Wisconsin Badgers edge rusher Mason Reiger entering 2026 NFL draft
Wisconsin football outside linebacker Mason Reiger declares for the 2026 NFL Draft after a standout season as a grad transfer from Louisville.

The Wisconsin football program’s most impactful transfer portal addition from this past offseason is set to take the next step in his career.
Outside linebacker Mason Reiger announced that he is declaring for the 2026 NFL Draft after a standout season in Madison, closing the book on a winding college journey that culminated in his best football at Wisconsin.
“First and foremost, I want to thank God because without him, I wouldn’t be able to be in this position and none of this would be possible,” Reiger wrote. “To my family, thank you for your unwavering support from day 1 and the love that you have showed me in my pursuit of my dreams.
“To the University of Wisconsin, thank you for making this the best year of my life. When I didn’t know if I would play this game again, Coach Mitchell and Coach Fickell believed in me and gave me an opportunity to continue chasing my dream. To my teammates at both schools, I appreciate all of you and the relationships that we built; some will last a lifetime. The moments we shared together were truly a blessing.
“Last but not least, I want to thank me. For finding the strength to keep going and staying committed to the process when I had plenty of opportunities to give up. With all that being said, I would like to formally declare for the 2026 NFL Draft.”
Reiger, a 6-foot-5, 248-pound Illinois native, joined the Badgers as a graduate transfer from Louisville with more questions than guarantees. He had missed the 2024 season due to injury, and Reiger’s recruitment was built less on recent production and more on the hope that he could return to that level. Luke Fickell and his staff made a calculated bet, trusting the tape, the traits, and the person they believed Reiger still was.
That bet paid off.

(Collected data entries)
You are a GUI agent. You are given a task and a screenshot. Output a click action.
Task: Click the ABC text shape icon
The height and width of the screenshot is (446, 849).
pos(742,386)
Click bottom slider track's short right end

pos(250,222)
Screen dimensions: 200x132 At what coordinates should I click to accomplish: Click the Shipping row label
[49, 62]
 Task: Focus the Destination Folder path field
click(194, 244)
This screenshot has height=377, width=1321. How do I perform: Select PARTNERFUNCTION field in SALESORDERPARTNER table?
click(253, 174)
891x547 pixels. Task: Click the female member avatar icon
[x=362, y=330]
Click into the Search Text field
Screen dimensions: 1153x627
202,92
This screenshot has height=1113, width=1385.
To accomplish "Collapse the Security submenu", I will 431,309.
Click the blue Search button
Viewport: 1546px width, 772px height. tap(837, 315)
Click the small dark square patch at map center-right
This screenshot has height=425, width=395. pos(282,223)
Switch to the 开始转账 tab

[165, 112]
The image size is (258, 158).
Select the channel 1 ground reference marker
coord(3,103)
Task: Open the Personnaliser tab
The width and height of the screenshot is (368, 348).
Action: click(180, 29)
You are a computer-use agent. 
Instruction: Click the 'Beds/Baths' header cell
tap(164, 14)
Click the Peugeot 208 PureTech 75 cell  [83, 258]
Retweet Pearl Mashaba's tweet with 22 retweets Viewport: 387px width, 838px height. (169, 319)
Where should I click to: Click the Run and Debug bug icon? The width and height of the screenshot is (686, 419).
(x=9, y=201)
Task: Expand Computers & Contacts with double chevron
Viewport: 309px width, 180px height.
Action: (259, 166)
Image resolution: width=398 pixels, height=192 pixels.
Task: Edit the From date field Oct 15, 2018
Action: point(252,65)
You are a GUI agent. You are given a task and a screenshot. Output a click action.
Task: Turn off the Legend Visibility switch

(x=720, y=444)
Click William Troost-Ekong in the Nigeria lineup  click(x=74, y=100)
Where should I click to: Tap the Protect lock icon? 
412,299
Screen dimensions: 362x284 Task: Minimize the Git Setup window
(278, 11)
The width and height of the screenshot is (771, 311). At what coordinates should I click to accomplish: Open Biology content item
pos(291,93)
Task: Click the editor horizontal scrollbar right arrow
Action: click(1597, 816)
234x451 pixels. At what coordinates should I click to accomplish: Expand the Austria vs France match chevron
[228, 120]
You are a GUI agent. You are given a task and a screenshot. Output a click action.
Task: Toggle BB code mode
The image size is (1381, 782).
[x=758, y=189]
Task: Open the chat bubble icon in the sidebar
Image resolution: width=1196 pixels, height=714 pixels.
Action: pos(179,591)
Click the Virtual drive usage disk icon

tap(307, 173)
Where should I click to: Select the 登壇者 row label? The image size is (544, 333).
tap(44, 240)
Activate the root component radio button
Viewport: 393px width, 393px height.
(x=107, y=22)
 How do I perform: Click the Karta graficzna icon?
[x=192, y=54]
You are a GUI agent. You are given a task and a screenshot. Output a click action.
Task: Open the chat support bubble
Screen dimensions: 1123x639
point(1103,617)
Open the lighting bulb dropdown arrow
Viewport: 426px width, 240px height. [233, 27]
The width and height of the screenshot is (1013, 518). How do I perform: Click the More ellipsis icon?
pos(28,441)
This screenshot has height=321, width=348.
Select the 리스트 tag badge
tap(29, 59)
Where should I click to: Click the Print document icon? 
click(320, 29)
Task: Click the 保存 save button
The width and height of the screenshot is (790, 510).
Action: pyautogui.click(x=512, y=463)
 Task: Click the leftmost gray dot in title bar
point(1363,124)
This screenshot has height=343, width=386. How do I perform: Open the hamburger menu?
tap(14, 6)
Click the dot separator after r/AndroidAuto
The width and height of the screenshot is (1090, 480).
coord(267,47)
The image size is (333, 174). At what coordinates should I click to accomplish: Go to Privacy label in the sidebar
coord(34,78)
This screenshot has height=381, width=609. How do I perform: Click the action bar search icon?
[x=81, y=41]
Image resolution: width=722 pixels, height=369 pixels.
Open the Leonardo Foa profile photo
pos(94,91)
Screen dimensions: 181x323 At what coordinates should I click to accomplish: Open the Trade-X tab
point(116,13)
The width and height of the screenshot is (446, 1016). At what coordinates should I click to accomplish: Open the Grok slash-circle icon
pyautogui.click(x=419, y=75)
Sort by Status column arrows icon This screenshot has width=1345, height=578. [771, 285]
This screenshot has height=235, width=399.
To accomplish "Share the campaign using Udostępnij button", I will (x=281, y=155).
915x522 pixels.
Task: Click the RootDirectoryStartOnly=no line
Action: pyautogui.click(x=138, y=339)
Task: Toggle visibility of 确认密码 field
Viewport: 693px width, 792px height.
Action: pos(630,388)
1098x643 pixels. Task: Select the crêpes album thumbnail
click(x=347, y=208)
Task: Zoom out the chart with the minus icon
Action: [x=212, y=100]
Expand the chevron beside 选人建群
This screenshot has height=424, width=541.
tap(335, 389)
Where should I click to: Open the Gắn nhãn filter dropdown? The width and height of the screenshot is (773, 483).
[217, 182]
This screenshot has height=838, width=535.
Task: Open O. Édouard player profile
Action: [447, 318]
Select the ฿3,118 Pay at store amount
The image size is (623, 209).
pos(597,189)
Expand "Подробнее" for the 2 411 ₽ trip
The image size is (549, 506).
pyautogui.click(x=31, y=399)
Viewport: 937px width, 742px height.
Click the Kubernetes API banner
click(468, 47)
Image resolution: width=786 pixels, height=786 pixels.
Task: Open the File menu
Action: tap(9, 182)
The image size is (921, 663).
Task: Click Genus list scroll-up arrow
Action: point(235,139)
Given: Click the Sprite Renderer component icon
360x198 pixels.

• _Tasks_
1. In the article about Mason Reiger's draft declaration, why was his recruitment to Wisconsin based more on hope than on recent production? Answer in one to three sentences.
2. Continue the article about Mason Reiger's draft declaration, starting after its last sentence.
The rows have nothing to do with this.

• _Task-by-task results_
1. Reiger had missed the 2024 season because of an injury, so he had no recent production to point to. Wisconsin's staff was betting that he could get back to his earlier level of play.

2.
In his lone season with the Badgers, Reiger appeared in 12 games and quickly became a disruptive presence in a defensive front that badly needed production from its edge rushers. He finished the year with 33 total tackles (18 solo), 45 pressures, 6.0 tackles for loss, five sacks, and a pass deflection.
Those numbers only tell part of the story. Reiger’s impact showed up in how the room functioned, how the defense fit together, and how often Wisconsin was able to pressure quarterbacks off the edge.
In his final season, Reiger backed up the production with efficiency, finishing with an 82.3 overall defensive grade, per Pro Football Focus, including a 78.4 mark against the run and an 82.5 pass-rushing grade across 514 snaps.
The timing mattered, too. Wisconsin entered the season with an outside linebacker group in transition, searching for reliable answers and consistent disruption. Reiger gave them both. His size, length, and motor allowed the staff to build packages around him, and his experience showed up in moments that required discipline as much as explosiveness.
What makes Reiger’s story resonate is how long the road has been.
He began his college career as a walk-on at Louisville, earning everything the hard way. There were no shortcuts. Development came through repetition, patience, and belief in himself. That path nearly took another detour when Reiger underwent surgery to address a leg injury during spring practice.
That setback threatened to hinder the opportunity he came to Wisconsin to chase. Instead, he rehabbed, returned in time for fall camp, and hit the ground running. After losing the 2024 season to injury, Wisconsin gave him a chance to prove he could still play at a high level, and Reiger put together the most complete season of his career.
“Mason Reiger brings a different energy,” Fickell said of Reiger in fall camp. “He came here injured and really didn’t go through spring ball. We tried to be smart and get him healthy before we started to evaluate him. He’s already shown us he can give us something that’s maybe even more than what you see on the field. There’s an energy that’s contagious.”
That perseverance carried over beyond the stat sheet. Within the program, Reiger was viewed as a tone-setter due to his work ethic and ability to lead by example. Teammates gravitated toward him. Coaches trusted him. In a Wisconsin locker room navigating the ebbs and flows of a difficult season, that mattered. Leadership is a word that gets overused, but in Reiger’s case, it showed up daily in preparation and accountability.
For Wisconsin, his one-year pit stop was exactly what the transfer portal is supposed to be when it works. A player needing a fresh start who found the right environment to flourish. A team needing experience and production found both. The result was a mutually beneficial season that helped reshape a defense and reestablish credibility at a critical position.
Now, Reiger turns the page.
He’ll enter the NFL Draft process with momentum, a strong final season on tape against the toughest schedule college football had to offer, and a story that evaluators tend to respect. He is long, physical, and battle-tested. More than that, Reiger’s proven he can get after the quarterback.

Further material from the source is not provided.